Hal ini tentu membuat pria yang dipanggil Ustadz Uqi ini terdiam tak mampu lagi berkutik dengan alasan lain. Namun, tangannya tergenggam erat dan bergetar.
'Jangan salahkan aku, jika aku tidak akan pernah bisa mencintai gadis itu. Dan, pada akhirnya, aku akan tetap menikah dengan Salma.'
*
*
*
Pada malam hari, dalam suasana duka, Ustadz Fajar membawa seluruh anggota keluarganya bertakziah ke rumah duka Alm. Ustadz Syahrul, sahabatnya dulu. Di sana juga sudah dihadiri oleh putranya yang akan dipertemukan untuk pertama kali dengan gadis bernama Humaira Fii Jannah.
Gadis itu, memperhatikan wajah pria yang akan menikah dengannya. Alangkah terkejutnya ia ketika melihat wajah tampan nan teduh milik pria yang ia ketahui bernama Syauqi Abdurahman Jaya itu. Mata Ala tak berkedip sama sekali.
'Subhanallah, ternyata dia sangat tampan,' batinnya.
Wanita paruh baya yang tak lain adalah sang ibu, merangkul lengan sang putri. Dengan mudah ia membaca bahwa sang putri telah jatuh hati saat pandangan pertama terhadap pria sebagai tempat putri sulungnya dititipkan.
Namun, berbeda dengan Ala, Ustadz Uqi tak pernah menatap wajah Ala sama sekali. Baginya, Salma lah gadis tercantik yang ia kenal. Sehingga, hatinya tertutup menatap gadis mana pun. Dalam hatinya, masih akan melanjutkan pernikahan dengan Salma, bagaimana statusnya nanti.
Keesokan hari, dalam balutan pakaian tradisional minangkabau, Ustadz Uqi melafaskan janji suci pernikahan itu dengan sangat lancar. Ala yang duduk di dalam kamar pengantin, mendengarkannya dengan wajah haru.

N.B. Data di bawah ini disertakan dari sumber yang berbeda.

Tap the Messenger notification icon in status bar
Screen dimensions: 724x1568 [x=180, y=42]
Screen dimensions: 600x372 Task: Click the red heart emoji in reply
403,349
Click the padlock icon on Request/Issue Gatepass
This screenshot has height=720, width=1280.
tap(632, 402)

Ia tak menyangka, pria yang baru tadi malam ditemuinya begini fasih menyebutkan ijab dan qobul terebut tanpa terpeleset sedikit pun.

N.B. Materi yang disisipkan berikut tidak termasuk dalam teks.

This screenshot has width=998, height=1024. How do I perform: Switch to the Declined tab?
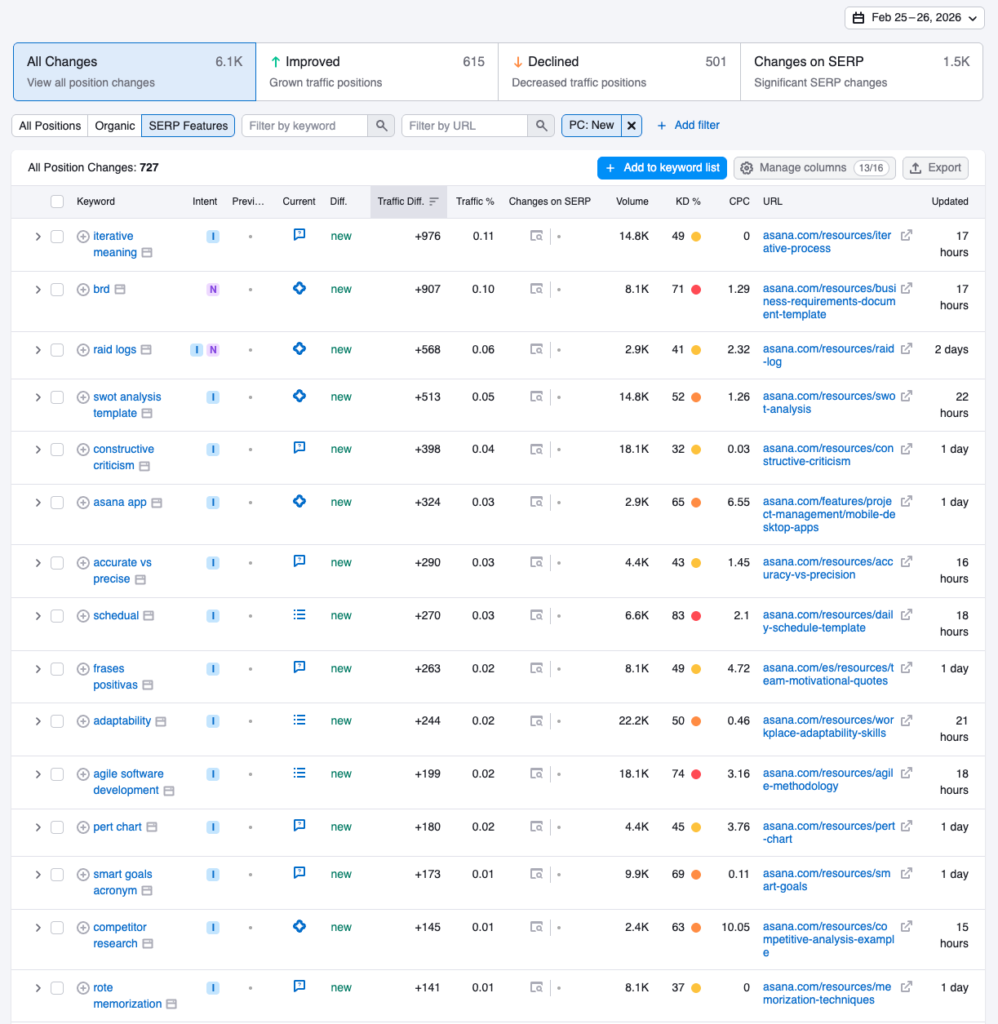[619, 72]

"Ala, mulai hari ini kamu adalah istri dari seorang pria bernama Syauqi Abdurahman Jaya. Ya, selamat datang dalam dunia yang akan mengikatmu dalam berbagai aturan sebagai seorang istri," gumamnya menatap bayangan diri memakai gaun pengantin khas minangkabau, dengan kepala yang sudah terpasang suntiang dengan mata berkaca-kaca.
Beberapa waktu kemudian, kedua pengantin ini tampak kaku duduk dalam bangku yang sama di atas pelaminan. Wajah Ala tampak datar menatap ke arah depan tanpa melirik sedikit pun pada pria yang ada di sampingnya. Hal yang sama juga berlalu pada Uqi, suaminya. Pria itu sama sekali tidak melirik istrinya yang telah terpasang mahkota mewah di atas kepala, yang disebut dengan suntiang.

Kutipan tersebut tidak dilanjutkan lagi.